Guide to Recommender Systems


The link for the online guide is available here.


http://muricoca.github.com/recommendation-lectures/index.html


Table of Contents


Chapter 01: Introduction to Recommender Systems

Finding out what recommender system is and what problems it solves. And a fast review of what you will be able to do when you finish this book.

Chapter 02: Collaborative Filtering

This chapter focus on how you can use the state-of-the-art techniques of collaborative filtering that makes automatic predictions (filtering) about the interests of a user by collecting preferences or taste information from similar users (user-based) or similar items( item-based).


Chapter 03: Content Based Filtering
Recommender systems that  suggest an item to a user based upon a description of the item and a profile of the user's interests. Although thedetails of various systems differ, content-based recommendation systems share in common a means for describing the items that may be recommended, a means for creating a profile of the user that describes the types of items the user likes, and a means of comparing items to the user profile to determine what to recommend. 


Chapter 04: Hybrid Based Filtering
This chapter will focus how to pick the best features of collaborative and of content and mix them to build hybrid recommender systems.
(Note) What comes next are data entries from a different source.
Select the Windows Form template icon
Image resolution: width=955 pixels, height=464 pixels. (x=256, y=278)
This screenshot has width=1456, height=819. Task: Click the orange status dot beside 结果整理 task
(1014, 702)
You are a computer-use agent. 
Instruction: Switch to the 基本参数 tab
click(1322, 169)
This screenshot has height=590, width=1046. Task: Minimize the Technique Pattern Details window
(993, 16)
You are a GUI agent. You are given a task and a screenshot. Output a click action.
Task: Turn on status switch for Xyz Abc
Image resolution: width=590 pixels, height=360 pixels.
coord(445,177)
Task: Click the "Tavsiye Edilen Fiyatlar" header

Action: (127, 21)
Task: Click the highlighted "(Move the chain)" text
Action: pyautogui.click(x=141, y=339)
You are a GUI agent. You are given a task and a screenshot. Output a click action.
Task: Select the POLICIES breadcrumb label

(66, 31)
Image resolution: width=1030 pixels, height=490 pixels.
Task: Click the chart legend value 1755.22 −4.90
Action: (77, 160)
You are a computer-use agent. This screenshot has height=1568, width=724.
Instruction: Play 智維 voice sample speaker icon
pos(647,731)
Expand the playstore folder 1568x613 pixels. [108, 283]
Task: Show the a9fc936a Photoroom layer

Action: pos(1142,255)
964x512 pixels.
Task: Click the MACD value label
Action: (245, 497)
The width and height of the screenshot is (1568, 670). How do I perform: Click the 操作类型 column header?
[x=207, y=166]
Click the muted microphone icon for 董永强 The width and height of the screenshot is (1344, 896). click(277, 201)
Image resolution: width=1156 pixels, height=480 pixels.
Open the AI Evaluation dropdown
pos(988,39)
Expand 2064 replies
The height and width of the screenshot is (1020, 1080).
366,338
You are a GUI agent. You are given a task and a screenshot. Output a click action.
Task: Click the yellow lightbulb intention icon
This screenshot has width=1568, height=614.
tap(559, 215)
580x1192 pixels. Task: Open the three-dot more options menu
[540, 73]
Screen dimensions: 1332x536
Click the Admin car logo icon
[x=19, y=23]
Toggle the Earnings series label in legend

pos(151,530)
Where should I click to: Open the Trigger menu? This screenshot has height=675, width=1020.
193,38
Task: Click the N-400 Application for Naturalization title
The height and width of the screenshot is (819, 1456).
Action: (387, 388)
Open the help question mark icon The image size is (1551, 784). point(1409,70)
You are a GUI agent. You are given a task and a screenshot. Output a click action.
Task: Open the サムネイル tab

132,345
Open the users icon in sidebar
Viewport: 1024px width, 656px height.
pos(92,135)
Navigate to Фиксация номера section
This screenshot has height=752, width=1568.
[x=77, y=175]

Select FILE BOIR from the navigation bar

It will present the current work on this field and an example of  how it works and how you can decide the best strategy to select.

Chapter 05:  Model - Based Recommenders
Techniques that will include memory-based techniques or data mining techniques such as association analysis, symbolic data analysis and classification/clustering techniques will be covered in this chapter.

Chapter 06:  Evaluation of Recommender Systems
This chapter starts with a short description on how to evaluate the recommender systems and the commonly used metrics for compare the recommender algorithms in the development and deployment stages.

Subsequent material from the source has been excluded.